On the bus, Archie recaps the good times of the past four years, his times with his friends, with his girlfriend, with his family. He’s taken out of this reverie to the honking horn of Betty’s car and Veronica yelling that she loves him. Archie asks the army driver to pull the bus over, and amazingly, he does. Archie and Veronica tell each other they love each other, but Jughead gets a “Later, bro.” You’re better off without him, Jughead. Enjoy this, Archie. This unscheduled stop is going to cost you like 2,000 pushups when you get to basic, Andrews. Archie looks out the back window at them like “I’ve made a terrible mistake.” I full expect Archie to come back from army Buster Bluth style with only one hand.
After Archie leaves town, things change quickly for the gang. Veronica is the first to leave town, choosing to spend the summer in the Hamptons with her mother. Despite things seeming okay before a rift forms between Jughead and Betty, she decides to head to New Haven early. Their goodbye has all the emotion of a tax return, with both of them barely acknowledging each other on the couch.

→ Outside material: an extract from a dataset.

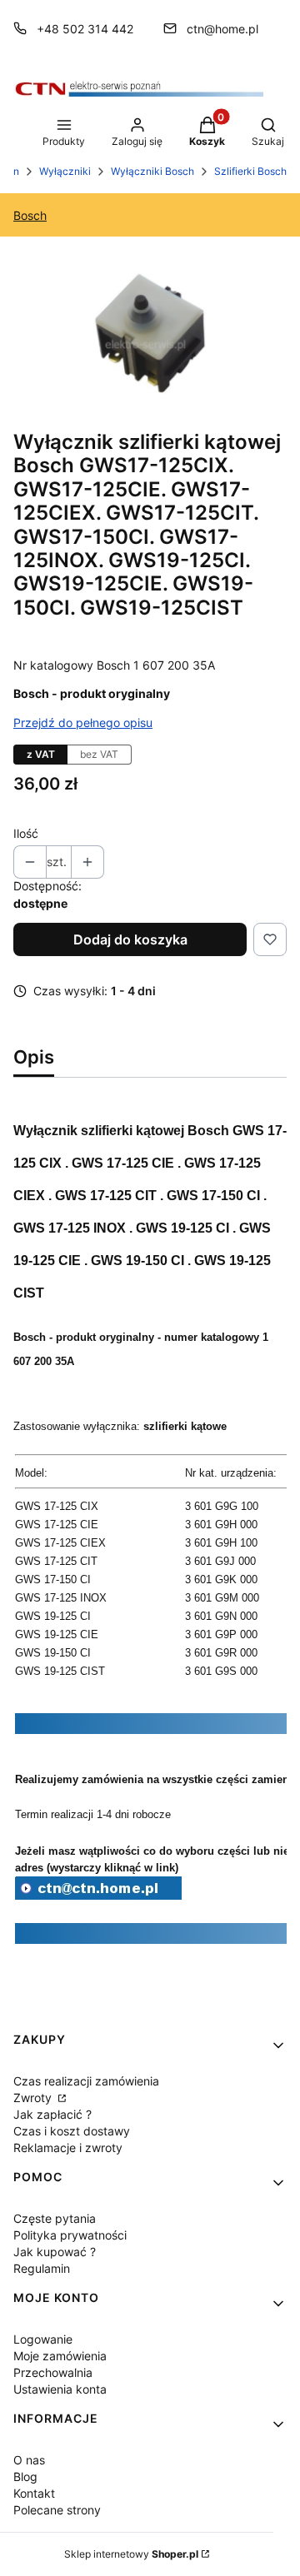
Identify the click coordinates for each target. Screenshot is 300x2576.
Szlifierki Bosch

Despite having the entire Cooper house to himself, Jughead decides to move into Archie’s room, which is completely empty. Where’s all his stuff? His bed, desk, dresser, and everything except an amp are gone. Jughead unrolls a pack to sleep on. Seriously, Mary, you were in that big a rush to redecorate? We all know Archie’s track record with follow through. Leave his bed, he might be dishonorably discharged by Labor Day! Oh, never mind, the house is empty because they’re selling it. Wait, then why did you leave the amp? Okay, so Jughead left a fully furnished empty house to live in an actual empty house. When the power, gas and hot water get cut off, Jughead heads to Dilton’s subterranean hideaway. At summer’s end, Jughead has one final burgher before heading off to college, wondering if the four friends would keep their vow to meet up at Pop’s one year later. Spoiler alert: they don’t. Only Jughead shows up. Cold blooded, guys. We get a hint of what college Jughead is like. Gone is the S shirt sticking out from under an unbuttoned flannel, replaced by a buttoned up, short sleeved light blue shirt.
Jughead ends the episode saying it would be six years before he would see his friends again. Damn, seriously cold blooded, y’all.